20) Rocket Size of Football Pitch New N. Korean threat?

Good luck!

Mr. Shuey

WARNING! FRAYED FUCKING EDGES! (7.7.06)

So I sincerely hope this is taken in the spirit intended, but one never knows.

For reasons manifold and complex I am currently near the end of my fucking rope. I have come to believe that letting people know this is preferable to exploding without warning. So I guess what I'm asking for is a little leeway. I usually try to do the honorable thing and --when these moods take hold-- sequester myself until things blow over.

Unfortunately, that is not always an option.

Make no mistake. Being out and about (especially with friends and acquaintances) can be one of life's true pleasures. Unfortunately, when the "mood" takes hold it can be exactly the opposite. Small things, ordinarily brushed-off can become blasting caps. For instance:

DON'T BUMP INTO ME OR SHOVE PAST ME WITHOUT SAYING "EXCUSE ME:" I haven't punched anyone in years, but I'm getting damn close.

TALK WITH ME, NOT AT ME: If you'd like to have a conversation, that's swell. If you'd like to talk without pause in my general direction and expect me to sit there and nod politely, go fuck yourself. Go fuck yourself a lot.

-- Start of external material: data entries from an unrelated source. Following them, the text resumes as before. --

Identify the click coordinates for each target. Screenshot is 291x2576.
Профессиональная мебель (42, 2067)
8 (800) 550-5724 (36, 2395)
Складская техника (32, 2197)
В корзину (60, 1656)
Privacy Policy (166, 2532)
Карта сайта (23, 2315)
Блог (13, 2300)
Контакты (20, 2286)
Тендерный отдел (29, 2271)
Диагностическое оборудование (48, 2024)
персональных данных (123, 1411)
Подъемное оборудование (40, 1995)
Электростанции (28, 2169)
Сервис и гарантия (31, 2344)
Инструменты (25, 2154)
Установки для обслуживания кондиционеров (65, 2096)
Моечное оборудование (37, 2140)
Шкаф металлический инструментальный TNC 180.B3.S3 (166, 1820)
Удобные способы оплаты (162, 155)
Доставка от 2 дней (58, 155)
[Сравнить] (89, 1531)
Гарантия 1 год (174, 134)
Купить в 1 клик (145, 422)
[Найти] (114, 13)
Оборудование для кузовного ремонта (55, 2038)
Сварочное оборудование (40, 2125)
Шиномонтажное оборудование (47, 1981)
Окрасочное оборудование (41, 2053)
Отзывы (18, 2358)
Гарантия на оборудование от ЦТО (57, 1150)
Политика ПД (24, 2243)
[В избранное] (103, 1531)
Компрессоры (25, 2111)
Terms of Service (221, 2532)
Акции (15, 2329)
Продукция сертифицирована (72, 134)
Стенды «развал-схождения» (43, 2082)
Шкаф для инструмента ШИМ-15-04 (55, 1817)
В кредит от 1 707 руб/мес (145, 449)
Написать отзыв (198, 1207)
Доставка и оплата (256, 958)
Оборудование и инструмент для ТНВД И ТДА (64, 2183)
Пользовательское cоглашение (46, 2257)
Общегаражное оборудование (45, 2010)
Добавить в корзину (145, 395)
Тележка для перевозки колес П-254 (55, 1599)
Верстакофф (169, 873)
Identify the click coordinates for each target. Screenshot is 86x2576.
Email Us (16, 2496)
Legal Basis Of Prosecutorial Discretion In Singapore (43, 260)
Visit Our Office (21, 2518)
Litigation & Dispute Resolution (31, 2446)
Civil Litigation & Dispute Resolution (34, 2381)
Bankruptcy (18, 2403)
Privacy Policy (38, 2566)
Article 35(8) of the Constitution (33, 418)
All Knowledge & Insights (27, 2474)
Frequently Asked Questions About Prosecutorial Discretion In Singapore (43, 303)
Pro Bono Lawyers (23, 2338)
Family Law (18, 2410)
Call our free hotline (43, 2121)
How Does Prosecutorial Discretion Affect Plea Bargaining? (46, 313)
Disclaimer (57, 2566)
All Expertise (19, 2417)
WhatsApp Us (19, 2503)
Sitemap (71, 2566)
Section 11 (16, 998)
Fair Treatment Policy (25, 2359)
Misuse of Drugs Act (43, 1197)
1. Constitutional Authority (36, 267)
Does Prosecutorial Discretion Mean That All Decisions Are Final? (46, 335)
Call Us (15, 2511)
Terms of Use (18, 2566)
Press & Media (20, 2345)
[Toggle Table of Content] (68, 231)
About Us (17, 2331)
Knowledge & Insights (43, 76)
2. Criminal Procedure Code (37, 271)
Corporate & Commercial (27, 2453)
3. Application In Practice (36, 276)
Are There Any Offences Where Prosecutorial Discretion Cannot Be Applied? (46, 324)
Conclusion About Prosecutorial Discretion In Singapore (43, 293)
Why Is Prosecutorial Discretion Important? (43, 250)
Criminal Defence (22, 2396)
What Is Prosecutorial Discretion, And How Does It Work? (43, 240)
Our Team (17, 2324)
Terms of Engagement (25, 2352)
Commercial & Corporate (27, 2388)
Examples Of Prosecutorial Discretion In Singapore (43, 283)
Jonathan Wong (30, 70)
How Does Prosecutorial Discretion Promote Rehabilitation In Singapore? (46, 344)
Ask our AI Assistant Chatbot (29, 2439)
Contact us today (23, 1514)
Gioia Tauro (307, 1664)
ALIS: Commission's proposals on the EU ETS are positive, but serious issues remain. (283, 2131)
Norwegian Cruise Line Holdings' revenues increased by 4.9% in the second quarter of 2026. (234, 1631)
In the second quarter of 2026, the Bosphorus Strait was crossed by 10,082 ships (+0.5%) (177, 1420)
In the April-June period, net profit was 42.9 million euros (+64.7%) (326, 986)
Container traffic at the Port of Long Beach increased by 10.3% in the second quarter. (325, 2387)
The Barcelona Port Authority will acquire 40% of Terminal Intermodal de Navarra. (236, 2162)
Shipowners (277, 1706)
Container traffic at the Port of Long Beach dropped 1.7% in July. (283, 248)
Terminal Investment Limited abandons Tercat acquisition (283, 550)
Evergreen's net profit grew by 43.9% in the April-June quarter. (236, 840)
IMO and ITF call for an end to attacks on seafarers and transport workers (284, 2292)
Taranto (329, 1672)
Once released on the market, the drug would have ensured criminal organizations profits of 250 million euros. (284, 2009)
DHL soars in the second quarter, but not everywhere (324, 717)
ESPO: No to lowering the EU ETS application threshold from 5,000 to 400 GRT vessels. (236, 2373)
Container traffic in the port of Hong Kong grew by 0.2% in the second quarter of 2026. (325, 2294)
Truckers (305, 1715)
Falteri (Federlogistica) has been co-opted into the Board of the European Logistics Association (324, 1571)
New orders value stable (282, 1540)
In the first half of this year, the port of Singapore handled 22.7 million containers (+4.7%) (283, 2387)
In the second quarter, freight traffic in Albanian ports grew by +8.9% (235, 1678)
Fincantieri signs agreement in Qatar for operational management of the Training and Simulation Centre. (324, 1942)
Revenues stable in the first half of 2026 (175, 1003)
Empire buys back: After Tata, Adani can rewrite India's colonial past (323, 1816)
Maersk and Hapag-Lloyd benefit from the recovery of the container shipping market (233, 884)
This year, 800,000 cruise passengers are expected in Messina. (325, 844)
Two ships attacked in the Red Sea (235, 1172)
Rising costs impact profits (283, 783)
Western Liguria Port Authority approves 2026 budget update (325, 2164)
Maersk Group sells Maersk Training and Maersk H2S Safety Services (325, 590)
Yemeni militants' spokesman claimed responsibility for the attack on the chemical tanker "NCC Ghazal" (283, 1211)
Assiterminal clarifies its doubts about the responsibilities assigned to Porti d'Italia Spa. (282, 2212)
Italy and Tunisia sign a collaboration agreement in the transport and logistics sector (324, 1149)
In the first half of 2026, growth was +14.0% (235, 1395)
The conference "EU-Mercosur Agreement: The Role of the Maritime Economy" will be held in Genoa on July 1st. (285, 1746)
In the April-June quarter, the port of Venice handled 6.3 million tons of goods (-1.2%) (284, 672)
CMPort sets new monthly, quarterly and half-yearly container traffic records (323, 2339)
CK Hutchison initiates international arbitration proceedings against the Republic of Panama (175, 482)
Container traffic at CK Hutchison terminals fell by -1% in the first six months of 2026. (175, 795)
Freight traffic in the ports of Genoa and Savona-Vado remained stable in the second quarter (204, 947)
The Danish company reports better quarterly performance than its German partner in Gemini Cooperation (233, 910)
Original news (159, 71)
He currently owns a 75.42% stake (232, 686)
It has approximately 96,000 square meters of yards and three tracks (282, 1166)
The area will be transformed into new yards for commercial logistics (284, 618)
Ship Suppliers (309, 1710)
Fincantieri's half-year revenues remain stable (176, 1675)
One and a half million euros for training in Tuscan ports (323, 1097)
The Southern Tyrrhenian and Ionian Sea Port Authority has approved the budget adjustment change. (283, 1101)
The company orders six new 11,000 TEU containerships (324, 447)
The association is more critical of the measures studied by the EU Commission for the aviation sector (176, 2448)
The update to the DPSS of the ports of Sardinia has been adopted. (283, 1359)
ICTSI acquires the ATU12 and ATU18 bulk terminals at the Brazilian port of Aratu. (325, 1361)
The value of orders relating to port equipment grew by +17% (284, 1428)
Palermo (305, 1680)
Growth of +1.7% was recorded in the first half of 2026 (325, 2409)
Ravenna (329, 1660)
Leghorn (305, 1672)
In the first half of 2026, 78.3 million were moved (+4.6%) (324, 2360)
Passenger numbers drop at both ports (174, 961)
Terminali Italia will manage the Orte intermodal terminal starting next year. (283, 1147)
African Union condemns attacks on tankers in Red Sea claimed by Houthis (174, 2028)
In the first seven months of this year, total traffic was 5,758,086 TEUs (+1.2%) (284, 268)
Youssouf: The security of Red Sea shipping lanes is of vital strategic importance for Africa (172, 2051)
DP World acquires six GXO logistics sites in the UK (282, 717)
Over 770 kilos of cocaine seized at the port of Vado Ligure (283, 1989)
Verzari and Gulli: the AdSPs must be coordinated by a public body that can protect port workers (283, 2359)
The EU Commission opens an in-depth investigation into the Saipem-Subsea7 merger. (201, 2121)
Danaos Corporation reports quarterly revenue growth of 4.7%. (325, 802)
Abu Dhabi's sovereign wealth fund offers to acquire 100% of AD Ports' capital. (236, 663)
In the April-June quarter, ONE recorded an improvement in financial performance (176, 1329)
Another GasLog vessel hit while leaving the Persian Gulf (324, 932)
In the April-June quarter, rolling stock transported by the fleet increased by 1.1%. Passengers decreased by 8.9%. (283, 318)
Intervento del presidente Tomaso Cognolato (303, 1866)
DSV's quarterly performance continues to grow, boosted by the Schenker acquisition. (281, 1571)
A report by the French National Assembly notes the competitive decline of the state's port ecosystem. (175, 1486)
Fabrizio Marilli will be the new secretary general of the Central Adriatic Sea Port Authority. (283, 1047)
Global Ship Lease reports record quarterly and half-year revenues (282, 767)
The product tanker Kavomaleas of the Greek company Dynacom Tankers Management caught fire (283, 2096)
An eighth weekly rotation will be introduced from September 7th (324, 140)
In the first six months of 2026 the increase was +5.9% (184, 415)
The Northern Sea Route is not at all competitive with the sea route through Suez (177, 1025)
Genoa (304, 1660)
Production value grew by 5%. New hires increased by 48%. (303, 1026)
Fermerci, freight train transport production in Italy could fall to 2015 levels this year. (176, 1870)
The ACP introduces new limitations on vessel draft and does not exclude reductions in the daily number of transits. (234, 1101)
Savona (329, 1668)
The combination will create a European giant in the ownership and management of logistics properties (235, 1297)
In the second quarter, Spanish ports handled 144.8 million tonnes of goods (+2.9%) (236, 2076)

UNSOLICITED ADVICE IS ALWAYS UNWELCOME: If you're doing so goddamned great, why are you sitting in a bar talking to a loser like me? Shouldn't you be on your yacht?

(AND ON A SIMILAR NOTE) THE RIGHT TEA AIN'T GONNA FIX THIS: It seems odd that someone like me would know so many well-meaning moon-bats who seem intent on forcing teas, balms, roots and "essences" down my throat (or "up" other places) with the promise of immediate blissful happiness. And they all seem to believe that it's the pharmaceutical companies who are the hustlers, not the folks at THE WEDGE. (HINT: They're BOTH hustlers.)

Long experience has taught me one simple truth: VALIUM WORKS! (Everything else is bullshit.)

So perhaps this was less a warning rather than a subtle way of trying to secure some Valium? Who knows? Like I said, I'm a little frayed!

Either way, I thought it best to let you folks know where things stand.